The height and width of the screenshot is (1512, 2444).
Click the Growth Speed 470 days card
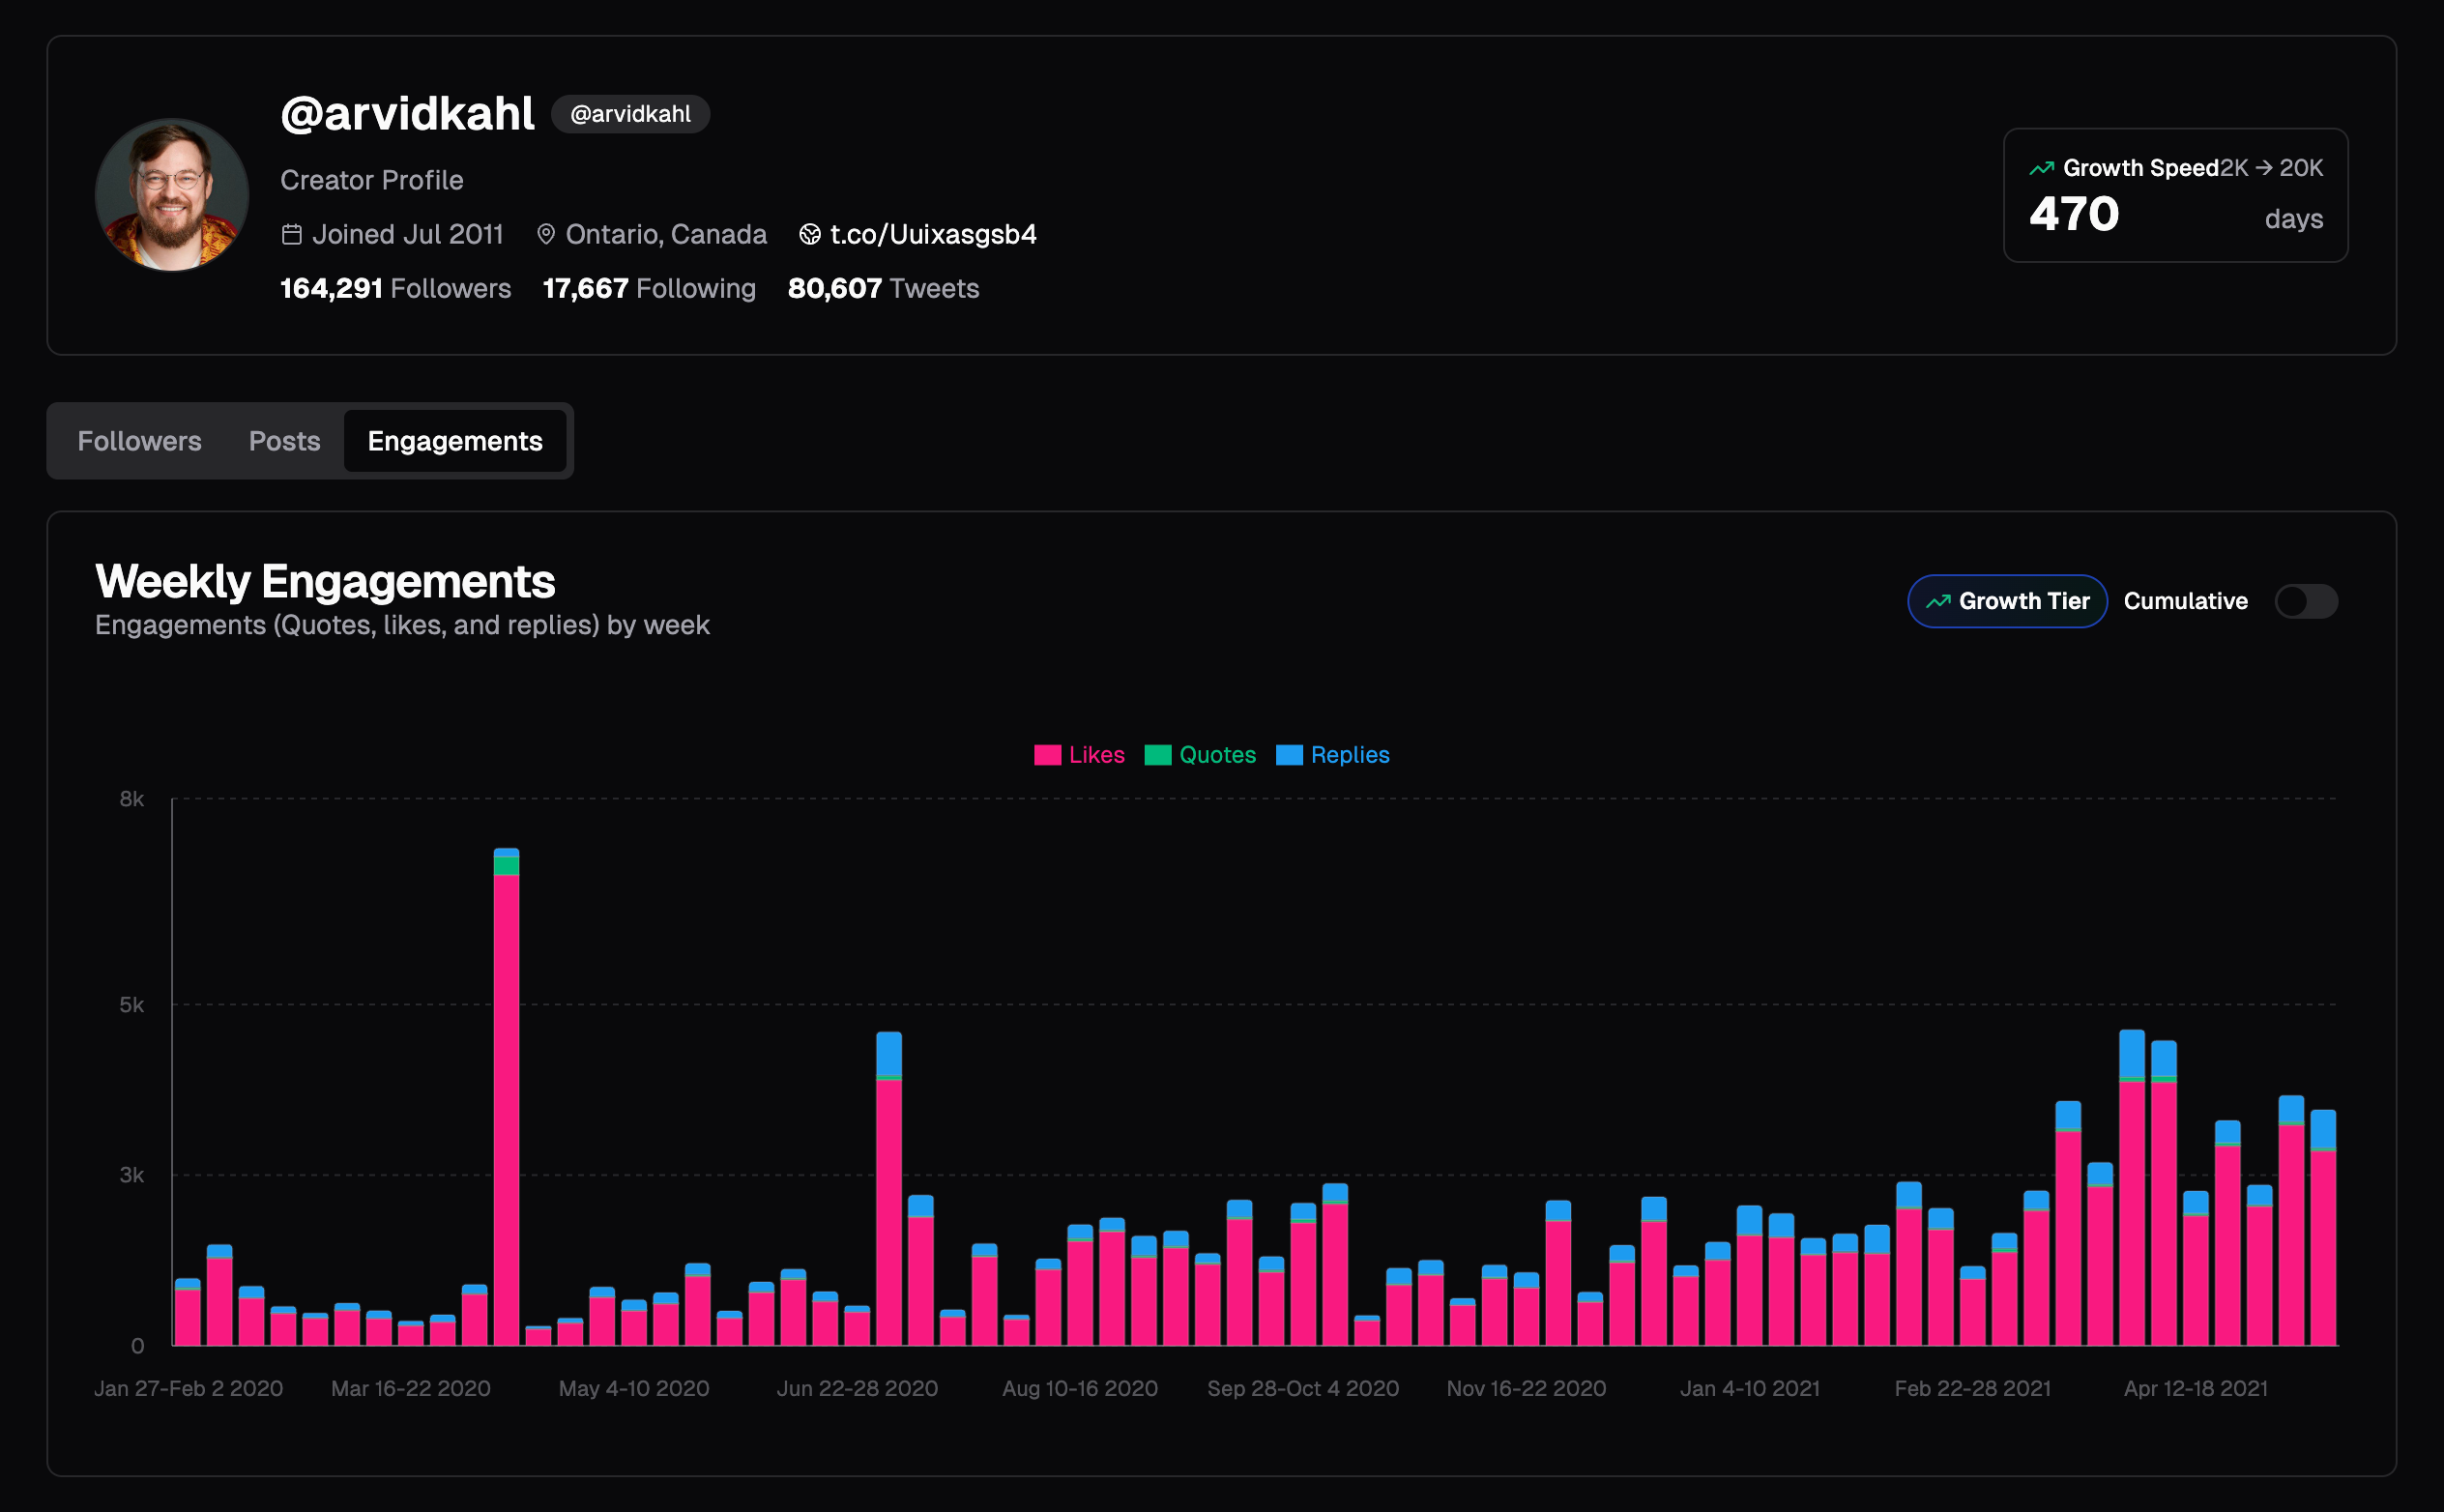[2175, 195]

::::::

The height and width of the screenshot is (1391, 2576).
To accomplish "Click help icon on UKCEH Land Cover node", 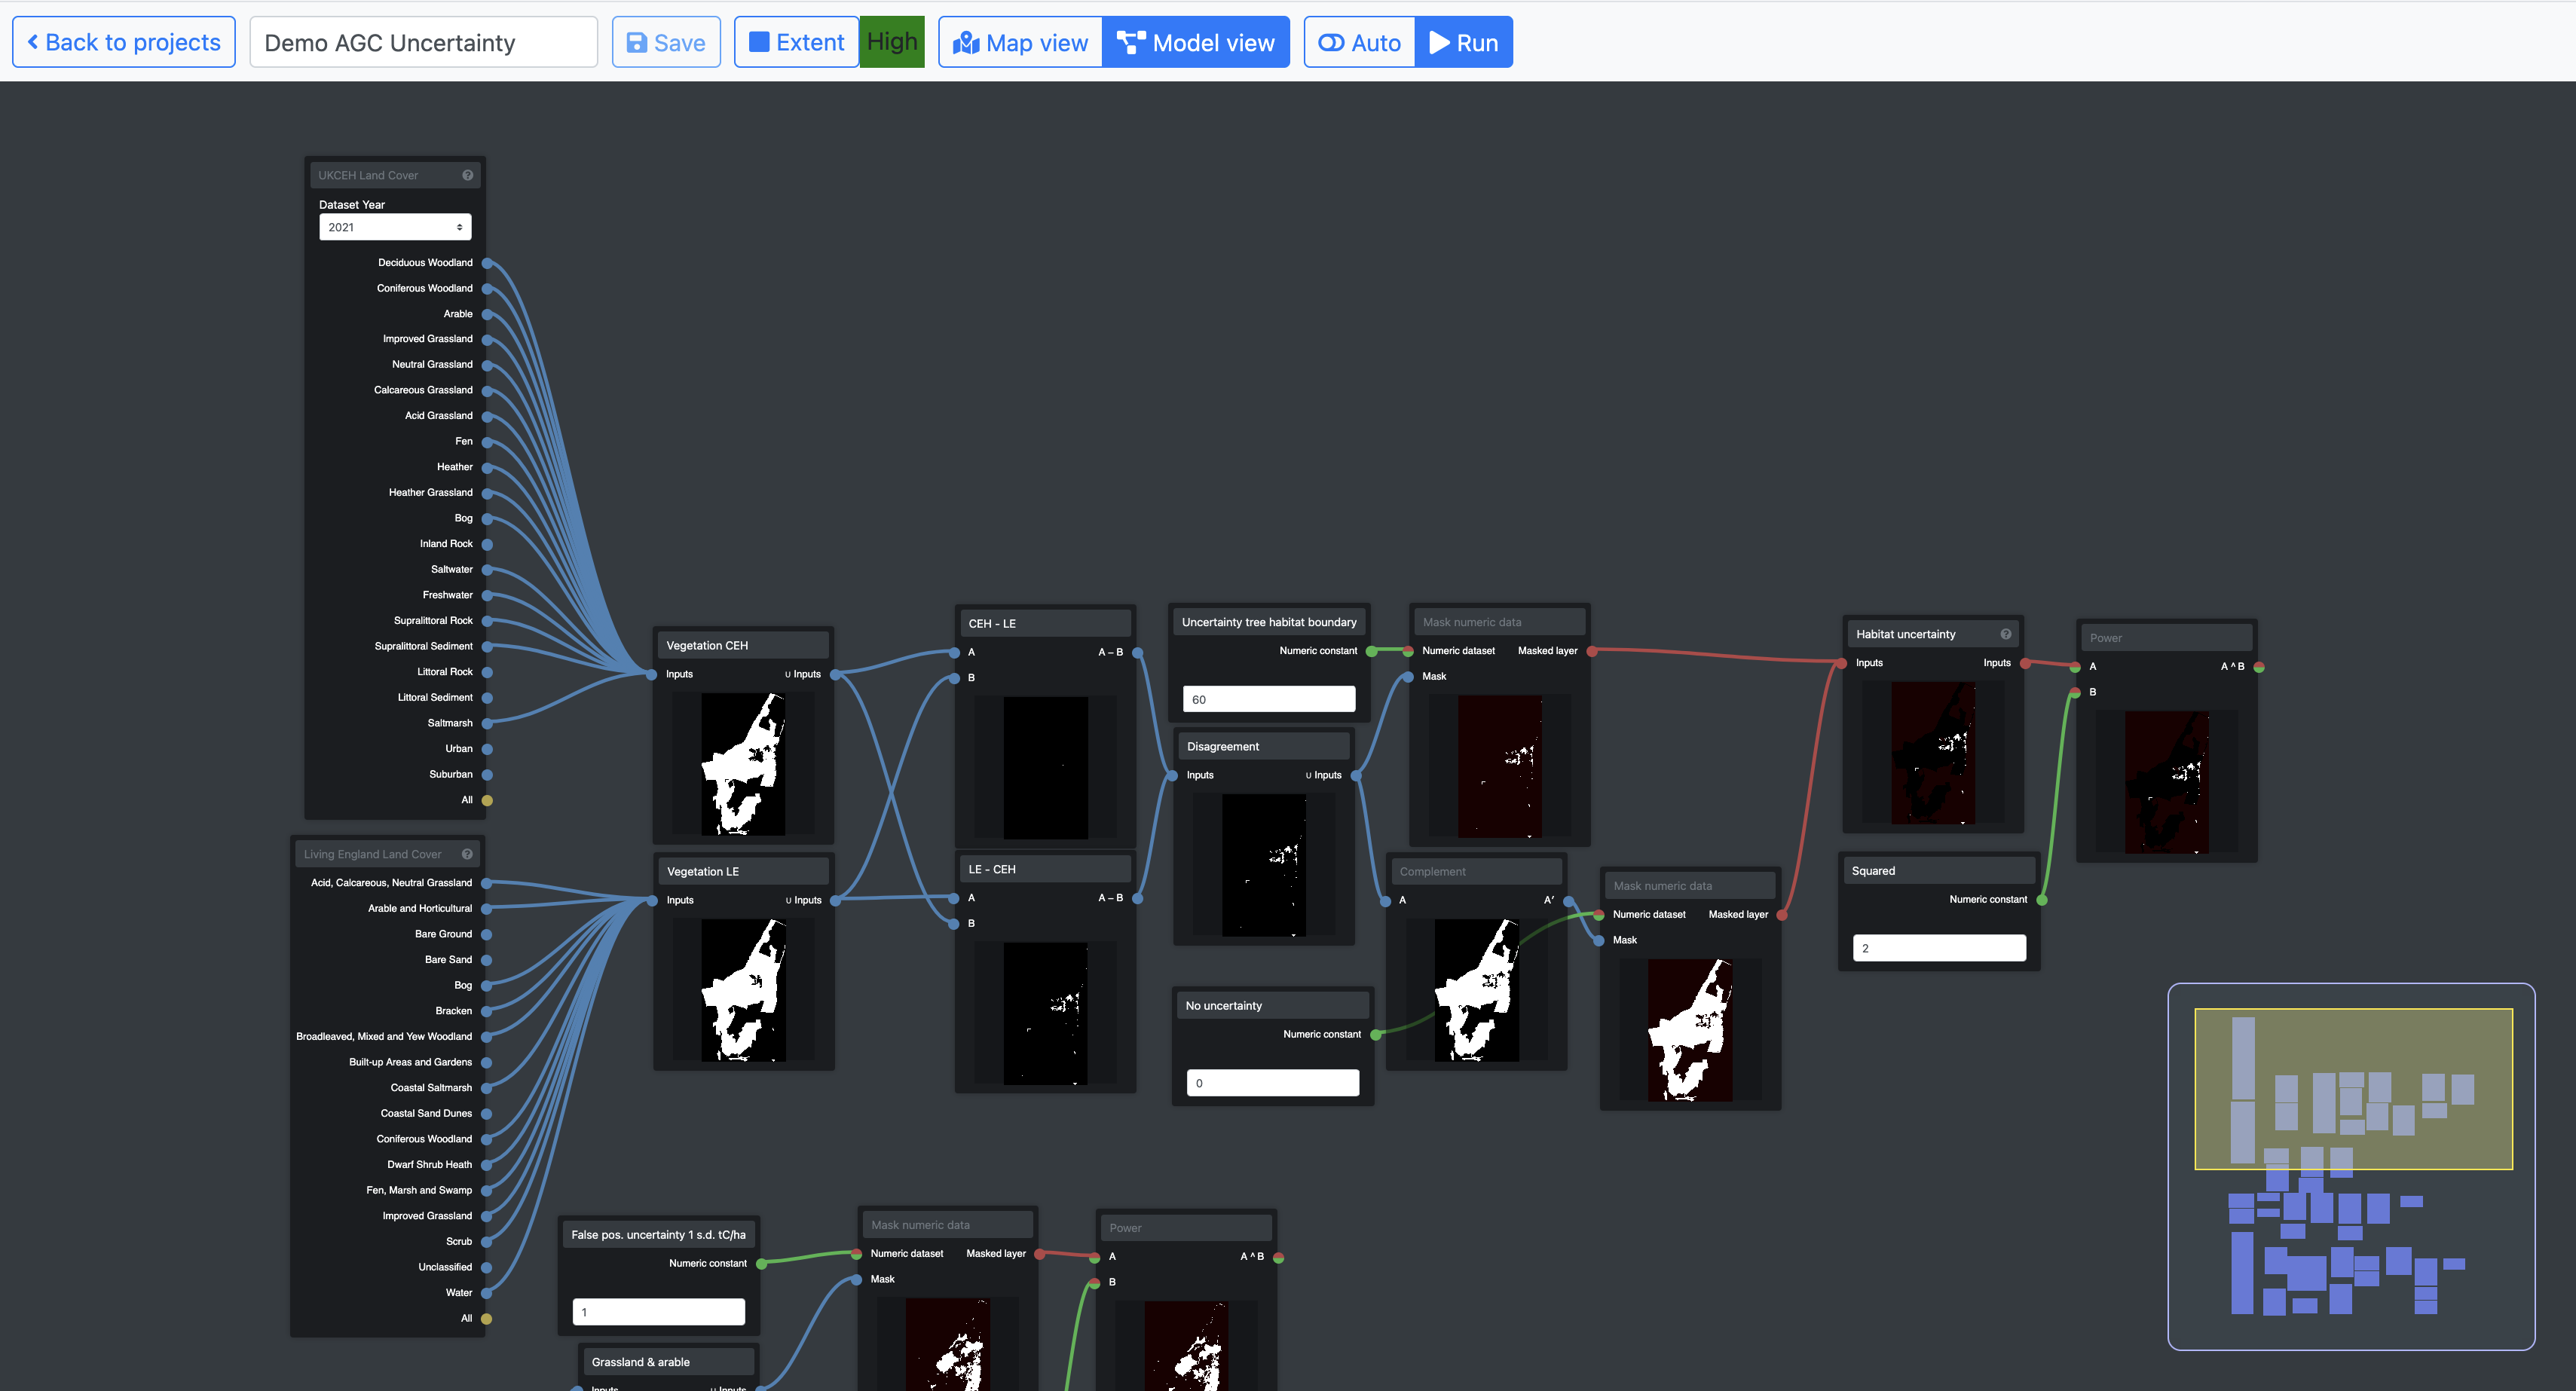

::::::

TASK PROMPT: Identify each line of the rows above that contains the word "height", and copy those lines in full.

THE RESPONSE:
The height and width of the screenshot is (1512, 2444).
The height and width of the screenshot is (1391, 2576).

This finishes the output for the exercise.